L'auteure reprend plus loin les propos de A. Ubersfled (Lire le théâtre, Paris, Éditions sociales, 1992, p. 113), selon lesquels le personnage est “un élément décisif de la verticalité du texte: il est ce qui permet d'unifier la dispersion des signes simultanés.”
Vian refusant tout asservissement de l'oeuvre d'art à quelque credo idéologique, ses personnages “se posent en contestation de tout ordre, mental d'abord. Cette contestation me semble être l'essence constitutive même du personnage de Jacquemort, ou l'immanence absolue de l'existence, qui se dresse comme un grand point d'interrogation, une grande béance. À cet égard, et bien que les personnages de Vian n'aient pas d'histoire, Jacquemort, lui, commence à exister en même temps que le roman” (p. 355).
On pourrait alors peut-être penser que certains personnages déconnectés sont eux aussi des personnages vides que le roman, d'une manière ou d'une autre, néglige de remplir.
Pérez (Pérez) développe ensuite la notion de personnage vide dans L'arrache-coeur à un double niveau:
- comme un concept narratologique, qui définit le statut structural du personnage;
- comme élément thématique, qui organise le niveau imaginaire et interprétatif du texte.
En passant, désolé pour le document pdf. Je l'ai refait trois fois et il est toujours aussi laid…
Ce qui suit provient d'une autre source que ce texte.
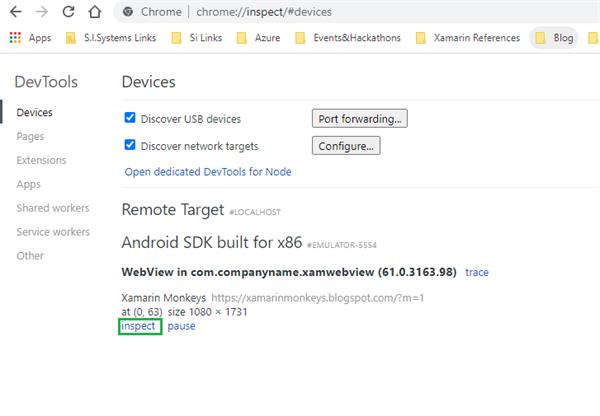The image size is (600, 416).
Task: Go to the home page icon
Action: point(93,12)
Daniel Riou, “Héros problématique et sujet problématique de l'écriture: Charles Sorel et L'histoire comique de Francion”, p. 381-389.
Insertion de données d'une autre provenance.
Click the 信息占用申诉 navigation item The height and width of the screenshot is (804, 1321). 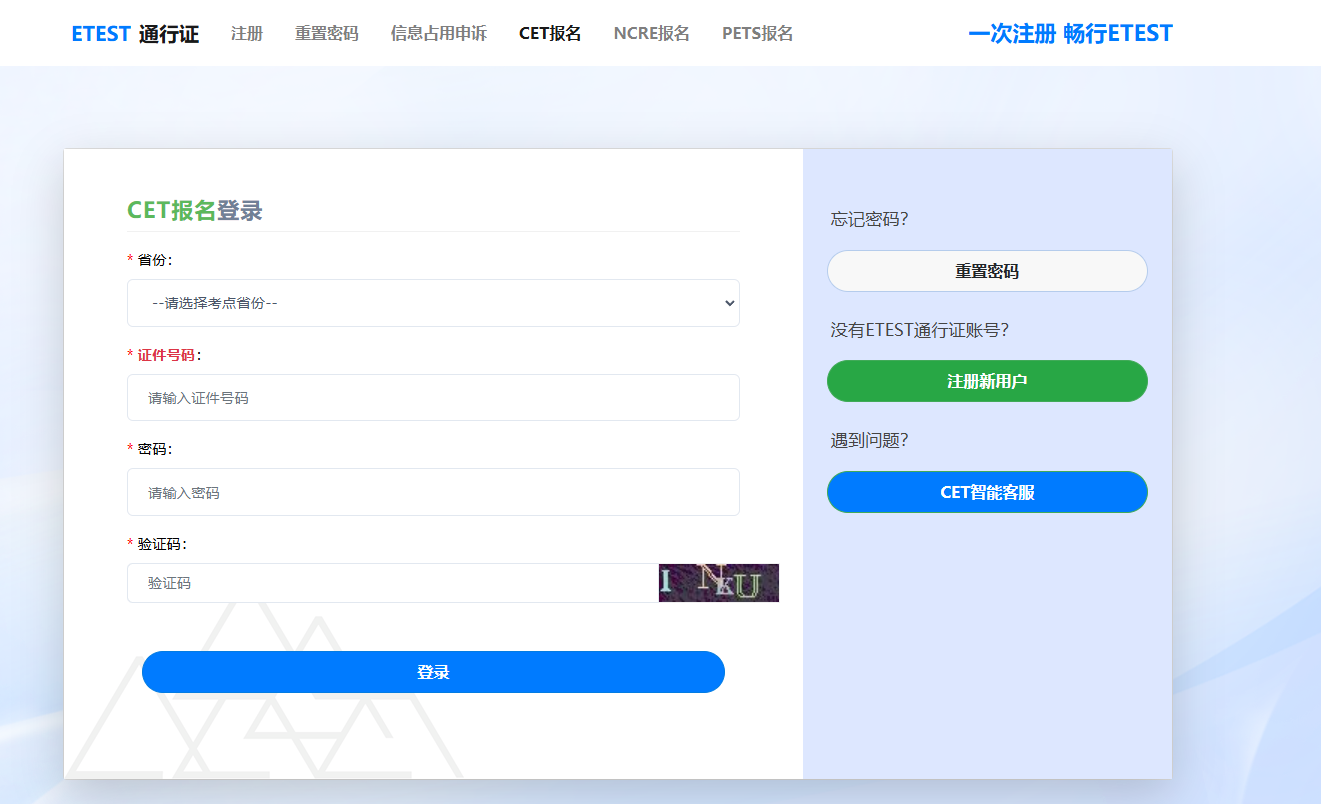pyautogui.click(x=438, y=33)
Article qui tente de lier le héros problématique (de Charles Sorel) au contexte culturel et littéraire (de l'époque). Reprend en partie l'hypothèse de Lukacs et Goldmann de l'“individu problématique inséparable du roman moderne à un moment où il commencerait à y avoir une opposition radicale entre l'homme et le monde.”
Gisèle Séginger, “L'effet-personnage et la lisibilité du récit”, p. 425-435.
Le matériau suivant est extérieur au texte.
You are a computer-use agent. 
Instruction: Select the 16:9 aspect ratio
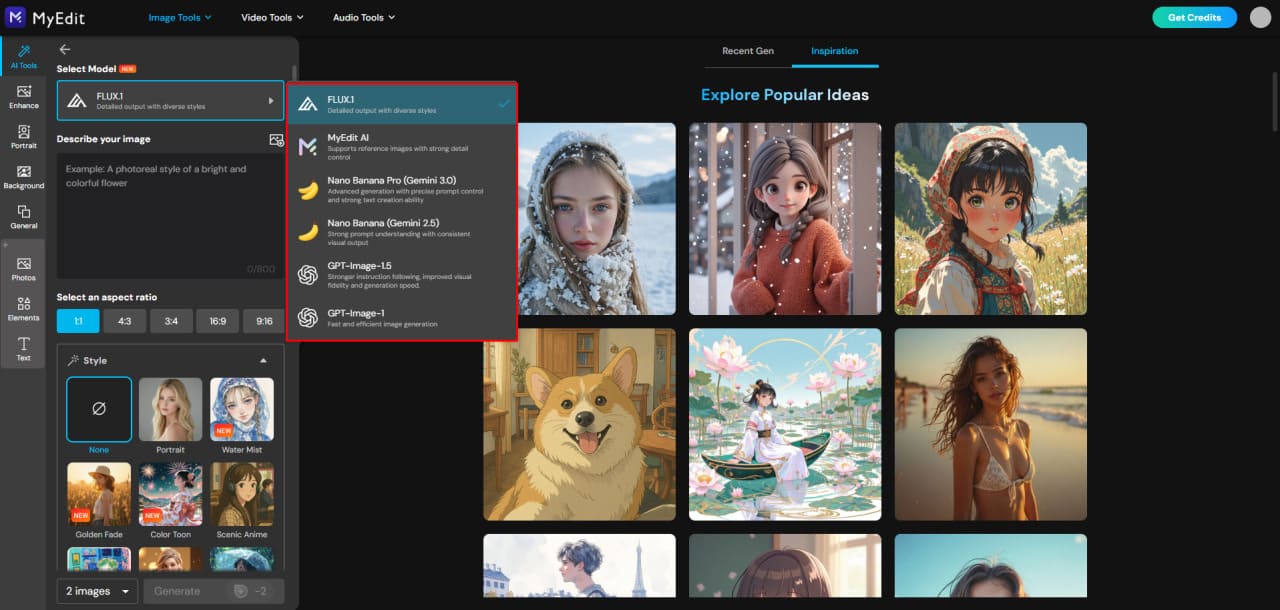coord(218,320)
Article étrange… On croit au premier abord qu'il sera question de la théorie de l'effet-personnage de Vincent Jouve, mais celle-ci n'est jamais explicitement nommée, pas plus que Jouve lui-même. De plus, on dirait que seules l'introduction et la conclusion accordent une place significative au personnage. Le reste de l'article est plutôt échevelé, disons.
Voici tout de même la conclusion: “Les transformations dans le traitement romanesque du personnage sont donc liées à la renégociation des rapports entre lisibilité et illisibilité, ce qui suppose à la fois des changements dans les pactes de lecture, la position et la fonction du lecteur et des modifications dans les relations entre récit et savoir. C'est sans doute dans ce noeud que l'on peut voir, au travers des métamorphoses du récit, une permanence de la question du personnage plus que de l'effet-personnage.” (p. 435)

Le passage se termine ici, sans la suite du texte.